Bone age at chronological age six years was six years. Examination at the age of seven years showed weight, height, and head circumference of 29.5 kg (+2 SD), 125 cm (+1 SD), and 56.3 cm (+3 SD), respectively. Craniotomy was performed at the age of nine years for cosmetic purpose to improve the shape of the skull. Followup cranial MRI did not reveal further changes. Ophthalmologic examination, echocardiogram, abdominal ultrasound, and karyotype of cultured peripheral blood lymphocytes were normal. His mother reported that he was inattentive, hyperactive, and aggressive toward the other children. At the age of 11 years, weight, height, and head circumference were 56 kg (+3.2 SD), 147.3 cm (+1 SD), and 58.4 cm (+3.2 SD), respectively. Dental examination at this age showed high-arched palate and malposed teeth with missing left upper second premolar. Mutation analysis of NSD1 was not done.
Patient 2. This 15-month-old male was the third child born to nonconsanguineous healthy parents. His mother’s age at the time of conception was 34 years, and his father’s age was 45 years. The patient had an older brother with epilepsy and a sister with hydroureter and learning disability. Further, the familial history showed maternal and paternal cousins with learning disability. The patient was born at term by normal vaginal delivery, and the pregnancy had been uneventful. His birth weight was 4.5 kg. His birth length and his head circumference were not recorded. From the 3rd day after birth, he developed physiological jaundice that lasted for 15 days. He raised his head at five months, sat alone at eight months, stood with support at nine months, and walked at 13 months. He presented to us at 15 months of age. Weight, length, and head circumference were 16.5 kg (+4.2 SD), 85.5 cm (+2.5 SD), and 50 cm (+2.2 SD), respectively. His face was long with prominent forehead, antimongoloid slanting, large ears, long philtrum, high-arched palate, and pointed chin. The patient demonstrated slight generalized hypotonia and umbilical hernia.
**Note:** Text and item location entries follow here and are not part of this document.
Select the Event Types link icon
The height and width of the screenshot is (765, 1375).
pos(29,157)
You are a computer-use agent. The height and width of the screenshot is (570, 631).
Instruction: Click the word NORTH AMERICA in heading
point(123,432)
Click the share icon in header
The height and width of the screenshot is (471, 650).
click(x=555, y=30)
Electromyography and nerve conduction showed axonal neuropathy. Abdominal ultrasonography revealed dilatation of left renal pelvis at the pelviureteric junction. His EEG showed bilateral focal epileptogenic dysfunction. Routine blood examination, thyroid hormone levels, electrocardiogram, and ophthalmologic examination were within normal ranges. His bone age at chronological age 15 months was 32 months. His developmental quotient test was 73. Brian CT revealed brain atrophy. Unfortunately, mutation analysis of NSD1 for the family was not performed.